E-cigs are not actually cigarettes. There is no combustion or tobacco. Instead, these electronic, handheld devices deliver nicotine with flavoring and other chemicals in a vapor instead of smoke. Although traditional cigarettes are widely known as the most common preventable cause of heart disease, not much is known about the cardiovascular risks of e-cigarettes.

To shed light on that issue, UCLA researchers decided to see if two health indicators that promote heart disease in tobacco users were also prevalent in people who use e-cigarettes.

The 42-person study, whose findings were published online Feb. 1 in the journal JAMA Cardiology, found that  23 study participants who were habitual users of  e-cigarettes were more likely to have signs of two heart risk factors than 19 other participants who did not use e-cigarettes. The risk factors were oxidative stress, which hampers the body’s ability to defend itself against free radicals — a type of particle that has been associated with heart disease — and higher levels of adrenaline in the heart, which can lead to an increased heart rate and high blood pressure.

“The results were a bit surprising because it is widely believed that e-cigarettes are less harmful than tobacco cigarettes,” the study’s co-author, Dr.

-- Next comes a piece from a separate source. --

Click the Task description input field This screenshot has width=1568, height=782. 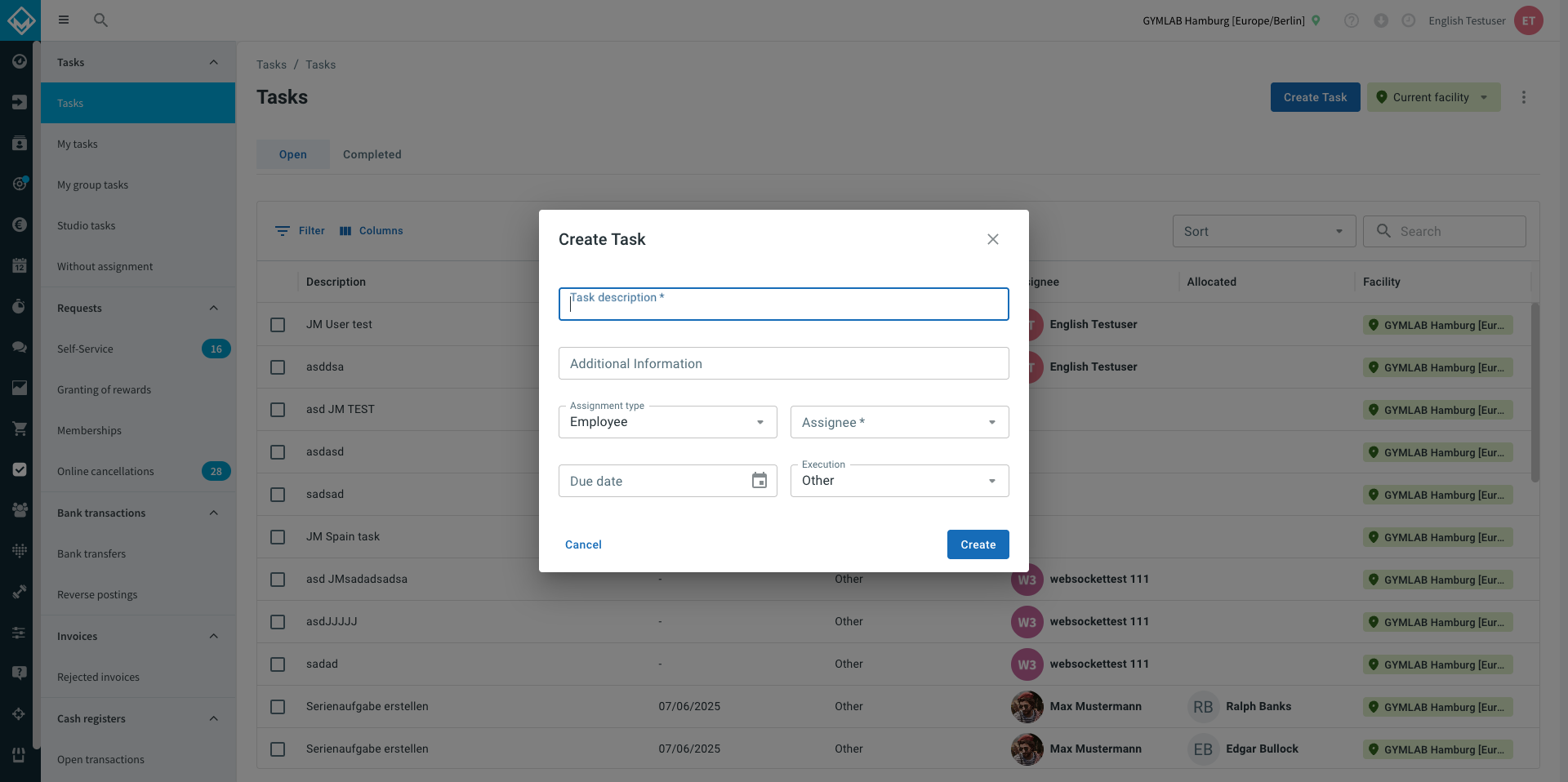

Holly Middlekauff, a professor of medicine in the division of cardiology at UCLA, told HealthDay. “Instead, we found the same types of abnormalities in our e-cigarette users that are reported in tobacco cigarette users, and these abnormalities are associated with increased cardiac risk.”

The study's authors noted that the findings only show an association, not a cause-and-effect link between e-cigarettes and the heart risks.

“We do not know if a tobacco cigarette smoker is better off switching to e-cigarettes. Most studies show that carcinogens are present at much lower levels in e-cigarettes compared to tobacco cigarettes,” said Middlekauff. “So it is conceivable that the risk for heart disease is similar for e-cigarettes and tobacco cigarettes, but that the risk for cancer is much greater with tobacco cigarettes."

To further their research, they are now doing a comparison of the heart effects of tobacco cigarettes to e-cigarette use.

"The key finding from our study is that e-cigarettes have real, adverse physiologic effects that have been associated with heart disease,” added Middlekauff. “My advice is, if you don't already smoke tobacco cigarettes, don't start using e-cigarettes — they are not harmless.”

Other authors on the study include Roya Moheimani, May Bhetraratana, Fen Yin, Kacey Peters, Jeffrey Gornmbein and Jesus Araujo. All are from UCLA.